肥厚型心肌病致病基因复合突变剂量效应及其分子机制研究

Hypertrophic cardiomyopathy (HCM) is one of the most common inherited cardiac diseases. The disease affects all age groups with marked clinical heterogeneity, ranging from a normal lifespan without symptoms to poor outcomes such as sudden cardiac death (SCD), advanced heart failure or stroke. Identification of patients with a poor prognosis has a great impact on improving clinical outcomes, including prevention of SCD. Several variables have been generally accepted as risk factors for SCD, including family history of SCD, unexplained syncope, non-sustained ventricular tachycardia, severe cardiac hypertrophy and abnormal blood pressure response to exercise. However, these factors have a low positive predictive value and are unable to predict the clinical outcomes of HCM-related heart failure and stroke. In our previous study, a total of 746 unrelated HCM patients were prospectively recruited. The 26 disease-causing genes of HCM were comprehensively screened by using multiplexing targeted sequencing. All coding exons and their adjacent 5 bp intronic sequences were enriched using a custom designed probe library and sequenced. Multiple mutations were identified in 17% of the study patients. The risk for cardiovascular death in patients with multiple mutations was higher than those without rare variant or those with single rare variant. Multivariate analysis revealed multiple rare variants were an independent risk factor for cardiovascular death (HR 3.74, 95% CI 1.84 to 7.58, P=0.0003), as well as sudden cardiac death (HR 3.57, 95% CI 1.23-10.35, P=0.019) and heart failure-related death (HR 4.62, 95% CI 1.67-12.76, P=0.003). These patients exhibit earlier and more severe clinical manifestations, suggesting the presence of a dosage effect of mutations on the severity of the phenotype. The presence of multiple mutations in related genes is an independent risk factor for poor outcomes in HCM, and may be appropriate to consider as a criterion in the risk stratification of HCM patients. In this project, we aim to investigate the molecular mechanisms of dosage-effect of multiple mutations in disease-causing genes on clinical manifestation of HCM patients using konck-in mouse models.

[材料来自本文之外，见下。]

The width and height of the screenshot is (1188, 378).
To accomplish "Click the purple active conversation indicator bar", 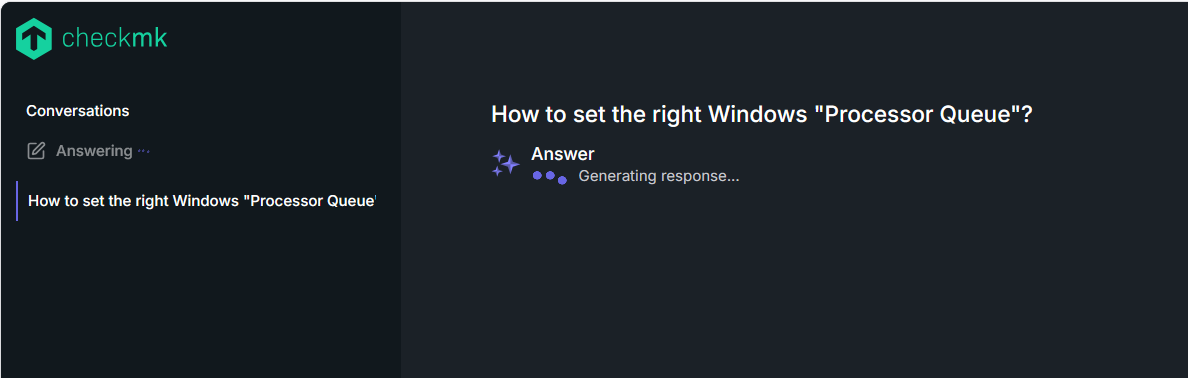I will click(17, 201).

肥厚型心肌病(HCM)是导致年轻人猝死的最主要原因之一。我们在前期研究中用高通量测序技术对已收集的746例国人HCM患者的26个致病基因分析发现，携带2个以上致病基因突变的患者占比高达17%，且其临床表型比仅携带单个突变的患者显著加重，如发病早、猝死率高、心肌肥厚程度重等，这种基因突变的剂量效应(Dosage-effect)可能是影响前期报道的HCM患者基因型-临床表型关联变异较大的重要原因之一。本课题拟收集HCM患者至1000例（已收集746例）并进行高通量测序，建立较全面的国人HCM患者基因型-临床表型关联，从而初步实现对突变携带者进行危险分层，判断预后，实施临床早期预警和干预。同时利用基因敲入(Knock-In)小鼠模型研究剂量效应的分子机制，这不仅有助于更准确的建立HCM基因型-临床表型的关联，而且可以为治疗病理性心肌重塑提供可能的新靶点和新思路。

肥厚型心肌病（HCM）是导致年轻人心源性猝死的最主要原因之一，既往研究表明带 2 个以上致病基因突变的患者的临床表型比仅携带单个突变的患者显著加重，如发病早、猝死率高、心肌肥厚程度重等，这种基因突变的剂量效应可能是影响前期报道的 HCM 患者基因型-临床表型关联变异较大的重要原因之一。通过收集肥厚型心肌病患者样本并进行高通量测序分析，对致病基因MYH7和MYBPC3的突变筛查我们发现携带多个突变的患者的心血管死亡和全因死亡风险显著增加，表明突变剂量是影响患者临床表型的重要因素。构建TNNT2基因R92W点突变小鼠模型，发现相较于杂合突变，纯合突变的小鼠心肌肥厚更为明显，心肌纤维化程度更深，出生后的生存率更低，这也表明致病基因突变的剂量效应是影响动物表型的重要因素。这些对于将来检测到携带有突变的HCM 患者的危险分层、预后判断及早期干预将有极重要的临床应用价值。